После смерти Тургенева медальон находился у его близкого друга — знаменитой певицы Полины Виардо, по ее завещанию он был передан в Пушкинский музей Александровского лицея. В 1917 году медальон поступил из лицея в Пушкинский Дом Академии наук. Сейчас эта реликвия находится в фонде Всесоюзного музея Пушкина в Ленинграде и экспонируется в квартире-музее на Мойке, 12.

Свою огромную любовь к Пушкину Иван Сергеевич пронес через всю жизнь. Он считал Пушкина своим учителем и наставником. В своих воспоминаниях писатель рассказывает, что он не только любил и обожал Пушкина, но и поклонялся ему, что Пушкин был для него «чем-то вроде полубога». Об этой неугасимой любви к Пушкину Тургенев сказал в речи, произнесенной им в 1880 году, при открытии памятника великому поэту в Москве.

По воспоминаниям близких Ивана Сергеевича, имя Пушкина было на устах писателя в его предсмертные часы. Вскоре после получения из Франции известия о смерти Тургенева в Петербурге прошел слух, что великий писатель «незадолго до смерти завещал похоронить свой прах в Святогорском монастыре Псковской губернии в ногах у своего учителя Пушкина». Об этом вспоминает А. Н. Острогородский в своей книге «Педагогические экскурсии в области литературы», он пишет: «Да, повторяем мы себе то, о чем прежде думали, велико это слово учитель, если человек, сам зарабатывая себе почетное имя, может на смертном одре, подводя итоги своей деятельности, вспомнить того, кого он признает своим учителем…»

Царское правительство, верное своей ненависти к передовым русским писателям, чинило всяческие препятствия к возданию почестей Тургеневу.

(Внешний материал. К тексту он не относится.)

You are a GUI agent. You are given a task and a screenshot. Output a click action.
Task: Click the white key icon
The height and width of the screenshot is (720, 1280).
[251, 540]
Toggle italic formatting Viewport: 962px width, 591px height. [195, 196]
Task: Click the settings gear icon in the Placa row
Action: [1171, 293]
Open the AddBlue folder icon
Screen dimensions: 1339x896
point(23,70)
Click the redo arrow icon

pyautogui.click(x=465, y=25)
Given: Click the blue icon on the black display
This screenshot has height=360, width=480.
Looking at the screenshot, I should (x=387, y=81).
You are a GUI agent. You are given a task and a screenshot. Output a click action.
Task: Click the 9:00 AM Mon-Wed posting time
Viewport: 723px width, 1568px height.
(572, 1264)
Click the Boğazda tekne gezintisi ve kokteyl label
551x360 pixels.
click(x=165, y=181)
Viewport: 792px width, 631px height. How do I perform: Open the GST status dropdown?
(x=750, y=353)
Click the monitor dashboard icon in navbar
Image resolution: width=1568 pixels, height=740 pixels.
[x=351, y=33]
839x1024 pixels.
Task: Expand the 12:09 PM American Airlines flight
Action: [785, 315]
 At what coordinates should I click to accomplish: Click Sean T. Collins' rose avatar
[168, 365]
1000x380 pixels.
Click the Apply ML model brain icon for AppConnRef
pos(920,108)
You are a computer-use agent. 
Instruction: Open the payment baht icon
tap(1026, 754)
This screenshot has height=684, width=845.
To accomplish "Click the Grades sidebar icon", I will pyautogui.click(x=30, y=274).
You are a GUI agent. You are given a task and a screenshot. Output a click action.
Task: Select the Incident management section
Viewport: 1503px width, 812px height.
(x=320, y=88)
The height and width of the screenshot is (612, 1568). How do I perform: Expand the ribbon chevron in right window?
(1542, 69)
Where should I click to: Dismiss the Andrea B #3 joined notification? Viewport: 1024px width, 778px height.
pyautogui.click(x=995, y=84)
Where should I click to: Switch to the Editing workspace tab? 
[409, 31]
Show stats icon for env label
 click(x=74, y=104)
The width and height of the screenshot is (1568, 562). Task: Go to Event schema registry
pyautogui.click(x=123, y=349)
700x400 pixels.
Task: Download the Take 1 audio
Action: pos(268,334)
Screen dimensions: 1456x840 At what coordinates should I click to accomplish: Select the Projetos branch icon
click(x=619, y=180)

Оно и слышать не хотело о том., чтобы его прах был торжественно погребен в Святогорье — «хватит возни с этими господами и их сумасбродными затеями», заметил царь Александр III во время доклада ему министра императорского двора барона Фредерикса по поводу похорон Тургенева и появившейся прокламации партии «Народная воля», вышедшей в день прибытия праха Тургенева в Петербург. Правительство не Только слышать не хотело о похоронах Тургенева в псковском Святогорье, но приняло все меры к тому, чтобы покойному писателю воздавалось как можно меньше почестей. Тело Тургенева было похоронено в Петербурге рядом с прахом В. Г. Белинского.